Whenever a light ray passes through a lens, it gets bent. In fact, this happens whenever a light ray passes from one transparent medium into another; you've probably noticed this effect before, in things like the "bent straw" illusion. What makes a lens special is its shape. Specifically, its shape means that all light rays emanating from one point and passing through the lens will all end up at another specific point on the other side of the lens. (Technically, this is only true for what are called "real" images, but that's all we need for this discussion.) If you need help visualizing this, try playing around with this Flash applet; be sure to enable the "many rays" option. Turning on the "2nd point" option can help you visualize what's going on.

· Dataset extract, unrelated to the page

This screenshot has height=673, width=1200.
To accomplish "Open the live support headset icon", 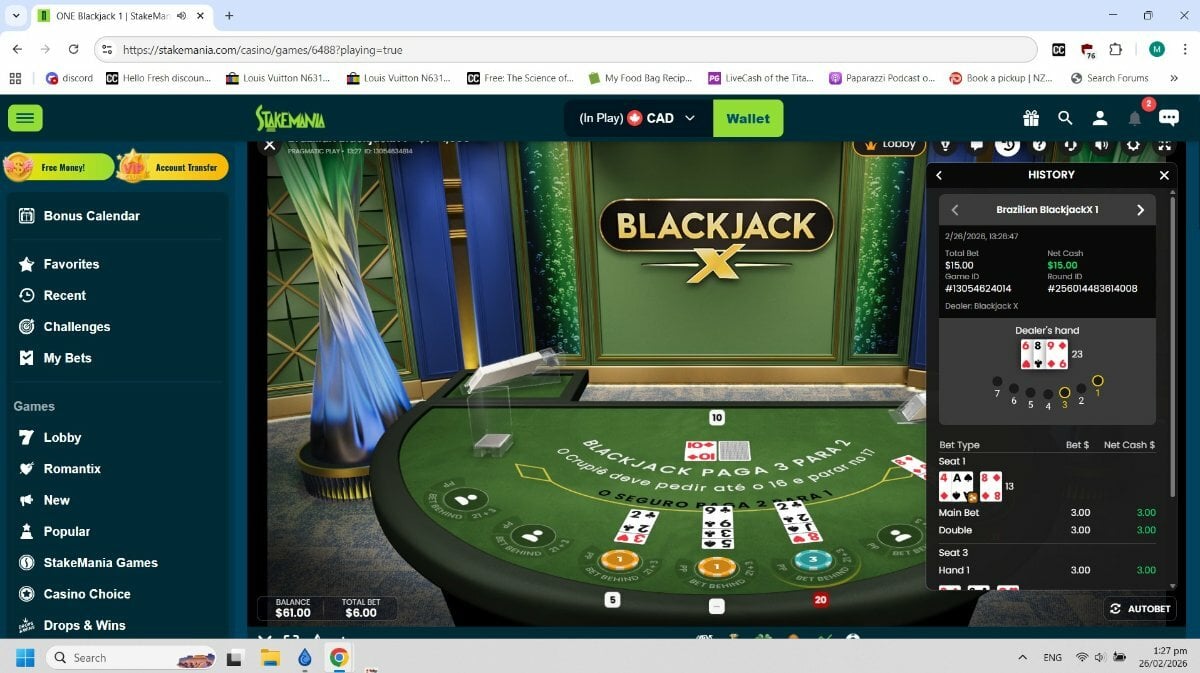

Now, imagine that the pencil on the left is the Sun, the lens is the lens (and cornea) in your eye, and the image formed on the right is formed on the retina. This is how your eye normally works. In other words, rays emanating from different locations in space are focused on different locations in your retina. As you are looking at your computer screen right now, there is a small, inverted image of the computer screen being formed on your retina. And if you were to look directly at the sun, there would be a small, inverted image of the sun formed on your retina. But because the light from the sun is so much more intense than the light from your computer screen, and because the sun emits a lot of UV radiation (which is particularly bad for cells), it can damage the light-sensitive cells on your retina.
You also say that
I would understand if I were to hold my hand over part of my eye and look up at the sun the unshielded part would be the only paart of my eye to get damaged, but if part of the sun is obstructed I would think there is enough beams of light coming down to reach all of my eye.
Playing around with that simulation should convince you that covering half of the lens does not cause half of the image to disappear. It does block half of the rays that are forming the image; but that just makes the image dimmer, rather than causing it to disappear. So covering half of your eye would not protect that half of the eye; it would just make the image of the Sun on your retina a bit dimmer.
(In my intro physics labs, I always ask students to predict what would happen if we covered half of a lens that's forming an image, and then ask them to do it and see what happens. About 90% of them get it wrong at first, which makes them try to figure out what's happening, and reinforces their learning. It's great fun.)